But that coal may be an inter-glacial formation is no mere hypothesis, for we have in the well-known Dürnten beds—described in [Chapter XV.]—an actual example of such a formation.

Carboniferous Limestones.—As a general rule the limestones of the Carboniferous period, like the coal, are found in beds separated by masses of sandstone and other stratified deposits, which proves that the corals, crinoids, and other creatures, of the remains of which it is composed, did not live continuously on during the entire Limestone period. These limestones are a marine formation. If the land was repeatedly submerged the coal must of necessity have been produced in seams with stratified deposits between, but there is no reason why the same should have been the case with the limestones. If the climatic condition of the sea continued the same we should not have expected this alternate succession of life and death; but, according to the theory of alternate cold and warm periods, such a condition follows as a necessary consequence, for during the warm periods, when the land was covered with a luxuriant vegetation, the sea-bottom would be covered with mollusca, crinoids, corals, &c., fitted to live only in a moderately warm sea; but when the cold came on those creatures would die, and their remains, during the continuance of the cold period, would become slowly covered over with deposits of sand and clay. On the return of the warm period those deposits would soon become covered with life as before, forming another bed of limestone, and this alternation of life and death would go on as long as the glacial epoch continued.

It is true that in Derbyshire, and in the south of Ireland and some other places, the limestone is found in one mass of several hundred feet in thickness without any beds of sandstone or shale, but then it is nowhere found in one continuous mass from top to bottom without any lines of division. These breaks or divisions may as distinctly mark a cold period as though they had been occupied by beds of sandstone. The marine creatures ceased to exist, and when the rough surface left by their remains became smoothed down by the action of the waves into a flat plain, another bed would begin to form upon this floor so soon as life again appeared.
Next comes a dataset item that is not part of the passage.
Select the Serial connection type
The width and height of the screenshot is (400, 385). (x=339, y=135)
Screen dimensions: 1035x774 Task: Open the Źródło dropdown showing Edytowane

Two agencies working together probably conspired to produce these enormous masses of limestone divided only by breaks marking different periods of elaboration. Corals grow in warm seas, and there only in water of a depth ranging from 20 to 30 fathoms. The cold of a period of glaciation would not only serve to destroy them, but they would be submerged so much beyond the depth proper for their existence that even were it possible that with the submergence a sufficient temperature was left, they would inevitably perish from the superincumbent mass of water. We are therefore, as it seems to me, warranted in concluding that the separate masses of Derbyshire limestone were formed during warm inter-glacial periods, and that the lines of division represent cold periods of glaciation during which the animals perished by the combined influence of cold and pressure of water. The submergence of the coral banks in deep water on a sea-bottom, which, like the land, was characteristically flat and even, implies its carrying away far into the bosom of the ocean, and consequently remote from any continent and the river-borne detritus thereof.

CHAPTER XXVII.
PATH OF THE ICE-SHEET IN NORTH-WESTERN EUROPE AND ITS RELATIONS TO THE BOULDER CLAY OF CAITHNESS.[250]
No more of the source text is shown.